Chapter 6.2, Problem 59E

(a)

To determine

Meaning for F and M assumed as independent random variables in context.

Answer to Problem 59E

Randomly selected female student F and randomly selected male student M does not affect each other’s SSHA score.

Explanation of Solution

Given information:

F and M are independent random variables.

For F :

Mean,

  ${\mu }_F=120$

Standard deviation,

  ${\sigma }_F=28$

For M :

Mean,

  ${\mu }_M=105$

Standard deviation,

  ${\sigma }_M=35$

F : SSHA score of a randomly selected female student at a large university

M : SSHA score of a randomly selected female student at a large university

We know that

F and M are independent random variables.

This implies

In any way, the SSHA score of the female student F does not affect the SSHA score of the male student M .

Similarly,

In any way, the SSHA score of the male student M does not affect the SSHA score of the female student F .

(b)

To determine

Interpretation and calculation of standard deviation of the difference in scores.

Answer to Problem 59E

On an average, the difference between the female and male SSHA scores deviates by approx. 44.8219 points from the mean difference of 15 points.

Explanation of Solution

Given information:

F and M are independent random variables.

For F :

Mean,

  ${\mu }_F=120$

Standard deviation,

  ${\sigma }_F=28$

For M :

Mean,

  ${\mu }_M=105$

Standard deviation,

  ${\sigma }_M=35$

F : SSHA score of a randomly selected female student at a large university

M : SSHA score of a randomly selected female student at a large university

Now,

Meandifference of the mean of both male and female SSHA scores:

  ${\mu }_{F-M}={\mu }_F-{\mu }_M=120-105=15$

When the random variables are independent, the variance of the difference is equal to the sum of their variances.

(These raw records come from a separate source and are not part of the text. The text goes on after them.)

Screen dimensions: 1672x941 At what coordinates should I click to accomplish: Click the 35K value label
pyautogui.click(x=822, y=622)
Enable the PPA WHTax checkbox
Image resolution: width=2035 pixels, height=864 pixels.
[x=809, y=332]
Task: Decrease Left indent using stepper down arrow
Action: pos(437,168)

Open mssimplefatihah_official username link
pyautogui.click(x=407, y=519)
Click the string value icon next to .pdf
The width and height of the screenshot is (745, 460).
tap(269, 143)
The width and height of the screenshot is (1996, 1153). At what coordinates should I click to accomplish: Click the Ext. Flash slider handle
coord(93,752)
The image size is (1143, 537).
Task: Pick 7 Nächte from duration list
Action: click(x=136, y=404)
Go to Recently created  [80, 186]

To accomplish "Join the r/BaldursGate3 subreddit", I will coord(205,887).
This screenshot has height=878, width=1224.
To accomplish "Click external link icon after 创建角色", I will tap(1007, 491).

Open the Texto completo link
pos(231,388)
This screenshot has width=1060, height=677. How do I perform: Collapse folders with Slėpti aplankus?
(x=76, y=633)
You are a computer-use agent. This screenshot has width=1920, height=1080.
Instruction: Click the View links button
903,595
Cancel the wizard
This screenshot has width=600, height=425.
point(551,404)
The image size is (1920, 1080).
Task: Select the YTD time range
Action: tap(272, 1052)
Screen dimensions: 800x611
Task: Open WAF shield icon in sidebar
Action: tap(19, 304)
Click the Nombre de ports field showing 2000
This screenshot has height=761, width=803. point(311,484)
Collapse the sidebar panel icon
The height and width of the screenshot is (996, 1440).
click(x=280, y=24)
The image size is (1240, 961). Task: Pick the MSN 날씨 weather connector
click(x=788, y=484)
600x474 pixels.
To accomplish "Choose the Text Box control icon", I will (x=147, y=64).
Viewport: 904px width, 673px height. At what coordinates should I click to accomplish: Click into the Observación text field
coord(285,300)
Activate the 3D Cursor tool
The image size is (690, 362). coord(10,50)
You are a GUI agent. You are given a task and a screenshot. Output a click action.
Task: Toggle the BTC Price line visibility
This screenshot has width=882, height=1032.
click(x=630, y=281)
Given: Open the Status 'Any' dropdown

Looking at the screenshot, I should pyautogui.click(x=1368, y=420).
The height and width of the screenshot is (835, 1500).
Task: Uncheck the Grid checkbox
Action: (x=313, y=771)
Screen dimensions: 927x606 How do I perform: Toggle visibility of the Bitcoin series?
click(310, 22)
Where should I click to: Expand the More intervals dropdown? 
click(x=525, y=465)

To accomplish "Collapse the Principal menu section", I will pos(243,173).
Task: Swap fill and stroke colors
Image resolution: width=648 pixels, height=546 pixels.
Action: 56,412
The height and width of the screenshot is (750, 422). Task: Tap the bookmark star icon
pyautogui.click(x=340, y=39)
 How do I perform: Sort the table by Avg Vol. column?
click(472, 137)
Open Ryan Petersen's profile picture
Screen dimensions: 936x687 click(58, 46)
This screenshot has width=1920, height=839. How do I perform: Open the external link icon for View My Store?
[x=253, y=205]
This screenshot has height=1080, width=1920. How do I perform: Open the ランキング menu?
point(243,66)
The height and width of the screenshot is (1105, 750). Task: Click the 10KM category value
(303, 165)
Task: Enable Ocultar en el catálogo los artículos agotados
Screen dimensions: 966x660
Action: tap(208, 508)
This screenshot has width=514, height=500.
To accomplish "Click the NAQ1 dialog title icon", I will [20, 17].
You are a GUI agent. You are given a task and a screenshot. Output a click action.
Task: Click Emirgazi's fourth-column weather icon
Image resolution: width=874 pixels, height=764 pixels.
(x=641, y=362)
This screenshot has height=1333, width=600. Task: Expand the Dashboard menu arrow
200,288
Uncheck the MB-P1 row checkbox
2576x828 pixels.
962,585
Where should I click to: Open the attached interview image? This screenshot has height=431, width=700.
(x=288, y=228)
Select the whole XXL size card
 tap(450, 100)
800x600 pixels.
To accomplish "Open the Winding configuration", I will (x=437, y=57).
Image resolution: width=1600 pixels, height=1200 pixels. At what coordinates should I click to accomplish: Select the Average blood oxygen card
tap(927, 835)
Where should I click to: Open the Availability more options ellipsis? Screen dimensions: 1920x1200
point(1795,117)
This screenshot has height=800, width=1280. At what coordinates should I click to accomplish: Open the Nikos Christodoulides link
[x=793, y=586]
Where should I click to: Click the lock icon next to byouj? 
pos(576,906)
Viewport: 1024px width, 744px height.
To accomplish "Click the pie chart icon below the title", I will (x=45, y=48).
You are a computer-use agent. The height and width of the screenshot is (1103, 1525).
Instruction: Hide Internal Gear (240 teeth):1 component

  ${\sigma }_{F-M}^2={\sigma }_F^2+{\sigma }_M^2={\left(28\right)}^2+{\left(35\right)}^2=2009$

We also know that

The standard deviation is the square root of the variance:

  ${\sigma }_{F-M}=\sqrt{{\sigma }_{F-M}^2}=\sqrt{2009}=7\sqrt{41}\approx 44.8219$

On an average, the difference between the female and male SSHA scores deviates by approx. 44.8219 points from the mean difference of 15 points.

(c)

To determine

Whether it is possible to find the probability for the randomly selected female student has a higher SSHA score than the randomly selected male student.

Answer to Problem 59E

No, because the distributions of F and M are not known.

Explanation of Solution

Given information:

F and M are independent random variables.

For F :

Mean,

  ${\mu }_F=120$

Standard deviation,

  ${\sigma }_F=28$

For M :

Mean,

  ${\mu }_M=105$

Standard deviation,

  ${\sigma }_M=35$

From Part (b),

We came to know that

The difference F - M had mean of 15 points and standard deviation of approx. 44.8219 points.

Since the distribution of F or the distribution M is not known.

Thus,

The distribution of the difference F - M cannot be determined.

Hence,

It is impossible to determine the probability that the female student scores a higher SSHA score than the male student.